> _TAREAS_
#1 Formatea como lista JSON de cadenas el tramo de filas que va desde la que contiene "Image resolution: width=900" hasta la que contiene "The width and height of the screenshot is (554, 1200).", ambas incluidas. Usa una cadena por cada línea y omite las líneas en blanco.
#2 Prosigue la conversación entre Sol Henaro y Mauro Giaconi a partir de su última intervención.

> _FRAGMENTO DEL DOCUMENTO_
──────────────────────────────
EXTRACT es una sección en la que compartimos fragmentos de textos publicados en los libros de Temblores Publicaciones, el sello editorial de Terremoto. Presentamos el tercer extracto de esta sección, «Dibujar quitando» que forma parte de Temporada de plomo, el primer catálogo monográfico exhaustivo del artista argentino Mauro Giaconi. Esta publicación inaugura la Colección de Monografías, y es producido con el apoyo de la galería Arróniz.

Una conversación en movimiento entre Mauro Giaconi y Sol Henaro
(Oaxaca a Ciudad de México, 21 de octubre 2019)

SOL HENARO: Estamos en plena carretera secundaria debido a un bloqueo, así que no hagamos algo cronológico… partamos de pivotes y que la plática fluida sea la que nos conduzca literalmente, en plena deriva… Comencemos por el lugar que ocupa el dibujo en tus intereses, ya que es una suerte de común denominador en tu producción.

MAURO GIACONI: Creo que el dibujo traza todas las etapas, desde chico. Fue una curiosidad desde siempre, quizás por cierta influencia de mi madre. Ella es artista, una gran ceramista y recuerdo pasarme horas, tardes enteras jugando y dibujando en su taller. Recuerdo también en la primaria intercambiar dibujos por tareas de otras materias. Más tarde, en las nebulosas tempranas para optar por una formación profesional y sin los referentes muy claros, comencé la carrera de arquitectura con la única excusa de que era una carrera que no me alejaría tanto del dibujo; y claro, era una carrera con una perspectiva profesional clara. Recuerdo que en aquel entonces en la FADU (Facultad de Arquitectura Diseño y Urbanismo) se debatía sobre el dibujar los planos a mano o en AutoCAD… había algo especial en ese debate, en la relación física del dibujo versus el uso de la tecnología para dibujar que me interesaba mucho: la relación analógica o no del cuerpo con el dibujo. 

S.H. No concluiste arquitectura, ¿por qué?

M.G. Cursé tres años únicamente. En cierto punto entendí que no me interesaba el quehacer promedio del arquitecto, es decir, me interesaba la parte formal y social de la arquitectura, pero no era una discusión que se daba en la carrera en ese momento, que estaba más enfocada hacia lo funcional. Eso no me cerraba y perdí el interés en ser arquitecto, por lo que combiné el final de esa etapa con una segunda formación en la escuela de arte Prilidiano Pueyrredon. Cursaba las dos en paralelo, aunque pronto entendí que no sería sencillo sostenerlas simultáneamente, así que opté por artes.
──────────────────────────────
> _DATOS DE LA TAREA_
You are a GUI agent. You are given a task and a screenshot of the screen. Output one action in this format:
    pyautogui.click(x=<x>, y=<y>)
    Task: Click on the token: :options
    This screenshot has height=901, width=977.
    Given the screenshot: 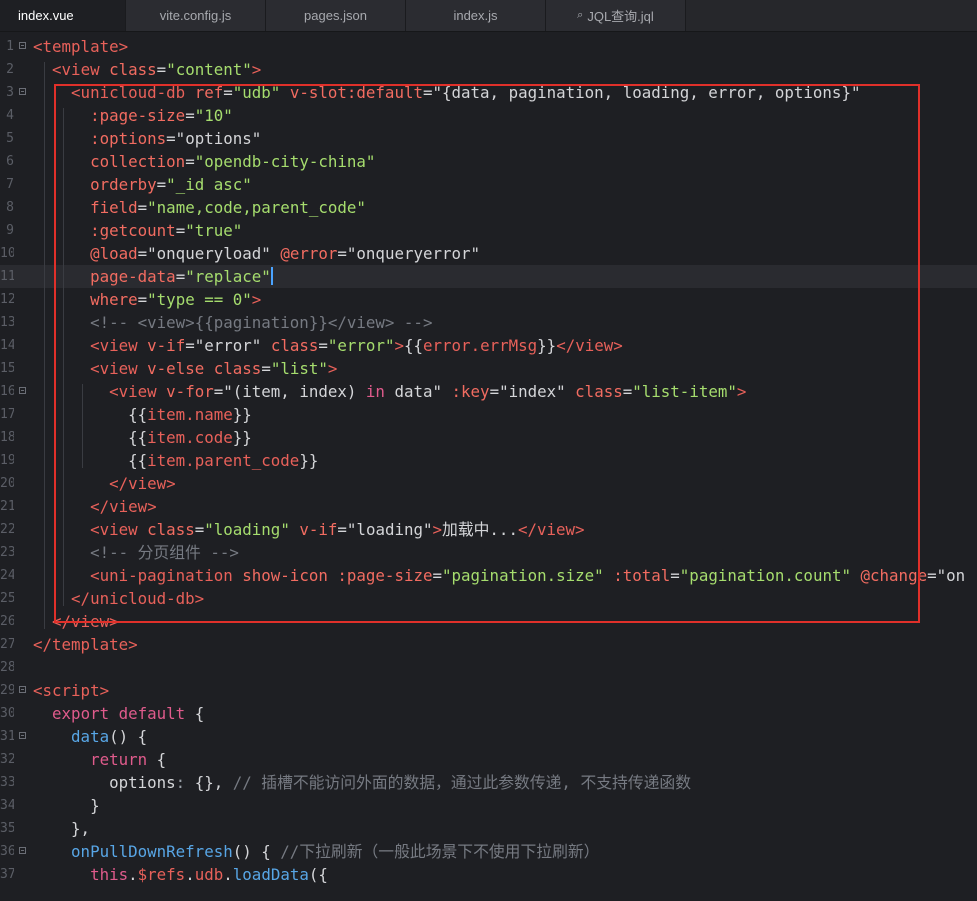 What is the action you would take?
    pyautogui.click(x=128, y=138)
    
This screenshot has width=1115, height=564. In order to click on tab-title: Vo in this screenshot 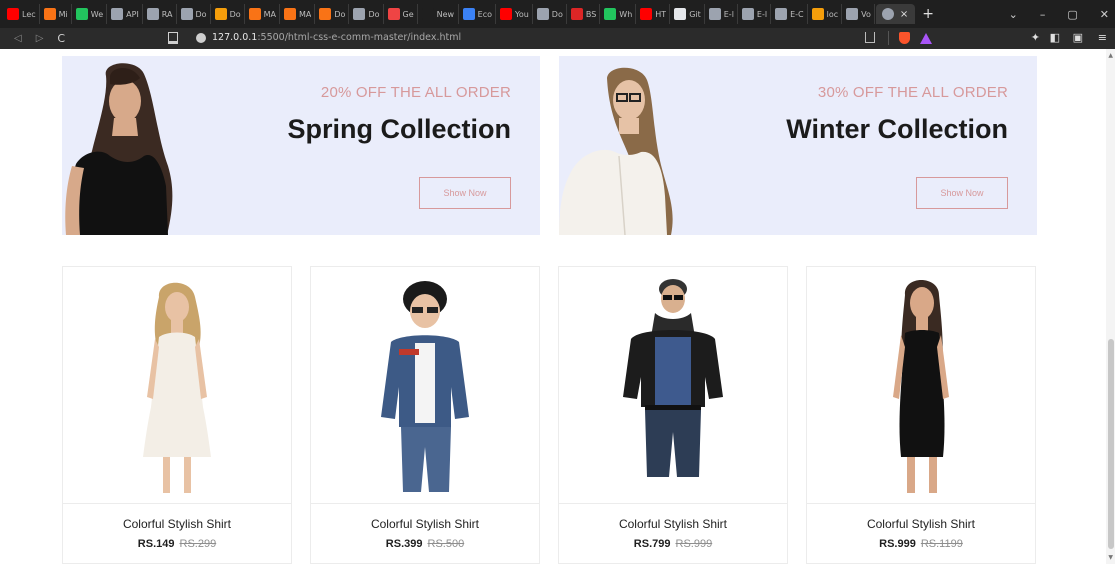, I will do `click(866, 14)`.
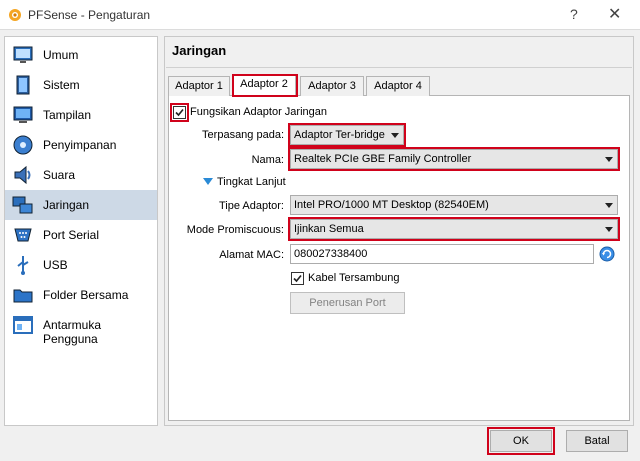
──────────────────────────────
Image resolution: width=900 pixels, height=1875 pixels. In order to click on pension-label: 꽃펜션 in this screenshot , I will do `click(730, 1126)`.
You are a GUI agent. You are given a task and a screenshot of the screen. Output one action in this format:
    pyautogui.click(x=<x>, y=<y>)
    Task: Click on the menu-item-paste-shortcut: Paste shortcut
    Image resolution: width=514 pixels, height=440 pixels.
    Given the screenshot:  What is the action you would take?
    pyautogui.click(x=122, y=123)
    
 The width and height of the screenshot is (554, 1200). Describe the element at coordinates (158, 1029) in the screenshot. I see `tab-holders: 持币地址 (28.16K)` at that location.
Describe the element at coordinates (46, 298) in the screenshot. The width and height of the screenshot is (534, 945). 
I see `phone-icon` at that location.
──────────────────────────────
> _RESULTADOS DEL EJERCICIO_
#1
[
  "Image resolution: width=900 pixels, height=1875 pixels. In order to click on pension-label: 꽃펜션 in this screenshot , I will do `click(730, 1126)`.",
  "You are a GUI agent. You are given a task and a screenshot of the screen. Output one action in this format:",
  "    pyautogui.click(x=<x>, y=<y>)",
  "    Task: Click on the menu-item-paste-shortcut: Paste shortcut",
  "    Image resolution: width=514 pixels, height=440 pixels.",
  "    Given the screenshot:  What is the action you would take?",
  "    pyautogui.click(x=122, y=123)",
  " The width and height of the screenshot is (554, 1200). Describe the element at coordinates (158, 1029) in the screenshot. I see `tab-holders: 持币地址 (28.16K)` at that location."
]

#2
S.H. Hay una obra de transición que me parece relevante, Construcción de un dibujo en obra, donde aparece un maridaje entre aspectos de tu formación en arquitectura y tú exploración decididamente artística…

M.G. Esa pieza la concreté en 2005 y en ella me apropio de un gesto de las construcciones, de cuan – do pintan los vidrios con cal y donde luego la gente deja sus marcas o sus dibujos raspando la pintura. Desde entonces me gustaba dibujar quitando, de – velando. Ahí comencé a usar esa técnica, dibujar raspando y comencé también a preguntarme por lo que está detrás del dibujo: si como visitante no tenías la curiosidad de asomarte por el vidrio dejabas fuera una parte importante de la pieza. Entendí la posibilidad de manipular o de controlar ese tipo de distancias, de capas y poner en evidencia la relación con el cuerpo del otro.

S.H. El registro fotográfico no permite ver con detalle cómo el dibujo sobre el vidrio generaba un juego de sombras y dibujos proyectados hacia el interior del cubo.

M.G. Claro, ese objeto es un prisma, un espacio encerrado compuesto por cuatro vidrios de 250 x 200 cm de lado, pintados con cal, y cada lado portaba estos dibujos raspados sobre la superficie. Eran dibujos muy simples y fríos, medio arquitectónicos: un sillón, un volquete de escombros, una cama y una escalera derrumbada. Cada lado tenía una proyección de luz de 45 grados que generaba un quinto dibujo de luces y sombras en el interior del prisma y que sólo se veía si te asomabas por las raspadas. Me gustaba la dualidad de ese dibujo mecánico, racional, frío y que resultaba en esa imagen entreverada oculta en el centro.

S.H. Ya pasó tiempo y, si bien tu quehacer ha mutado y madurado, hay algo que persiste, no sólo por el ejercicio del dibujo sino precisamente por esa relación lúdica con el mismo. Te escucho y claro, en realidad el dibujo ya aparecía desde ahí a través de la sombra y el dibujar quitado. ¿Recuerdas haber visto algo particular que encendió tu curiosidad en esa dirección?

M.G. Debe haber muchos referentes que ahora no recuerdo, pero el más claro para mí es cuando comencé a trabajar en restauración en 1998. Limpiabamos para ver qué había detrás, develando las capas de pintura y de la historia de un edificio; utilizábamos también mucho la goma de borrar que, como ves, también es un elemento que integro y uso mucho en mi obra. Recuerdo un mural de 200 m 2 de Centurión en el edificio del A.C.A. (Automóvil Club Argentino) en el que trabajé durante su restauración; como era acuarela no se podía lavar, así que tuvimos que borrar con goma toda la superficie… había algo allí en lo repetitivo, medio mántrico, que sigo recuperando en mi producción.

S.H. Pensando en tu origen argentino con cimientos uruguayos y residencia en México, ¿qué piensas del arraigo físico y simbólico? Simbólico, por ejemplo, en tu apego al dibujo. ¿Te sientes acaso en cierto modo extranjero fuera del dibujo?

M.G. Creo que me siento inseguro fuera del dibujo más que extranjero. A pesar de salirme de él constantemente siempre regreso al dibujo. Conserva algo doméstico para mí; es como cuando necesitas calor afectivo y regresas a casa, el dibujo es más eso, como un refugio, pero portátil. Eso hace del dibujo un lugar de contención donde puedo pensar más cómodamente.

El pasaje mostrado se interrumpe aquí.